**Stored data**
▬▬▬▬▬▬▬▬▬▬

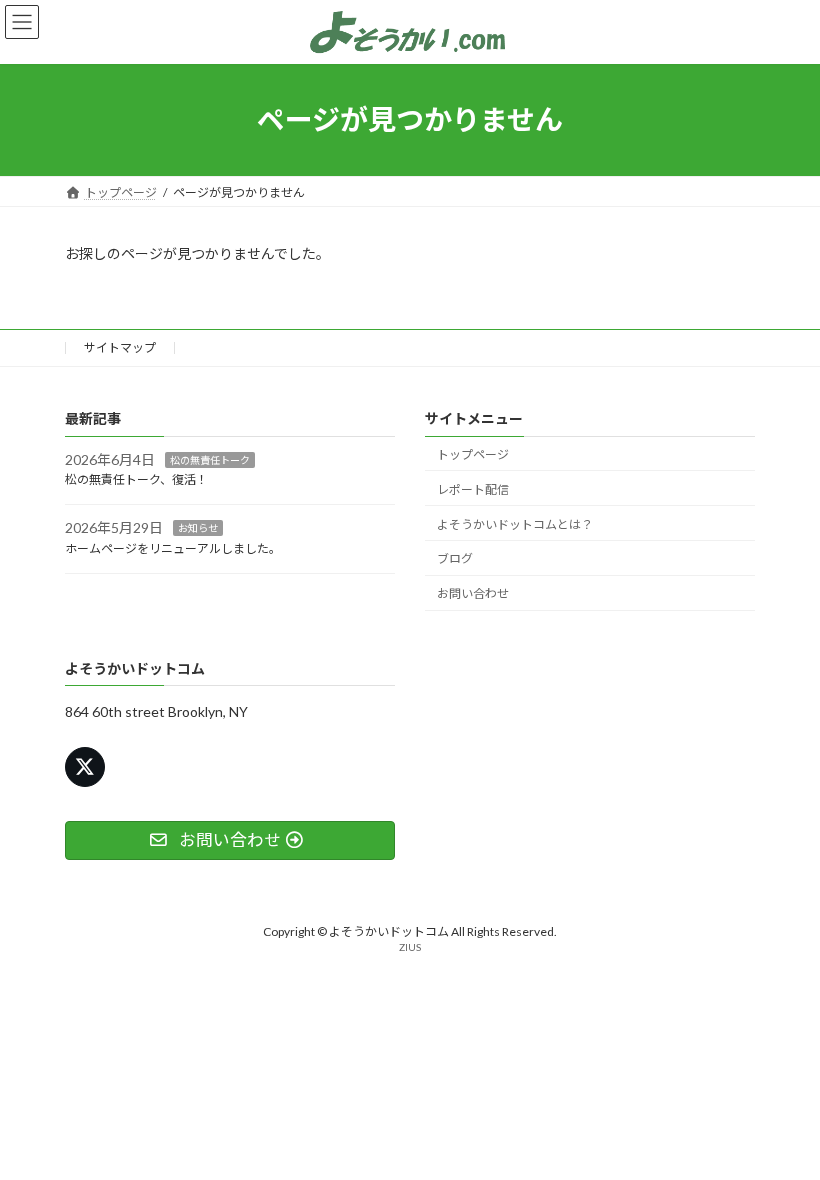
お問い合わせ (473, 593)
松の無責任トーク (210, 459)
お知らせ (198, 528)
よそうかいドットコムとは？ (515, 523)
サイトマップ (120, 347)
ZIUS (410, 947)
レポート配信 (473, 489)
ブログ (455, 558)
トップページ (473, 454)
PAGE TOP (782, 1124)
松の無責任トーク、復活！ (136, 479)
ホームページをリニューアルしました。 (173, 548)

▬▬▬▬▬▬▬▬▬▬

**PROBLEM DESCRIPTION**
Strip the images and reproduce the remaining records precisely.

**ANSWER**
お問い合わせ (473, 593)
松の無責任トーク (210, 459)
お知らせ (198, 528)
よそうかいドットコムとは？ (515, 523)
サイトマップ (120, 347)
ZIUS (410, 947)
レポート配信 (473, 489)
ブログ (455, 558)
トップページ (473, 454)
PAGE TOP (782, 1124)
松の無責任トーク、復活！ (136, 479)
ホームページをリニューアルしました。 (173, 548)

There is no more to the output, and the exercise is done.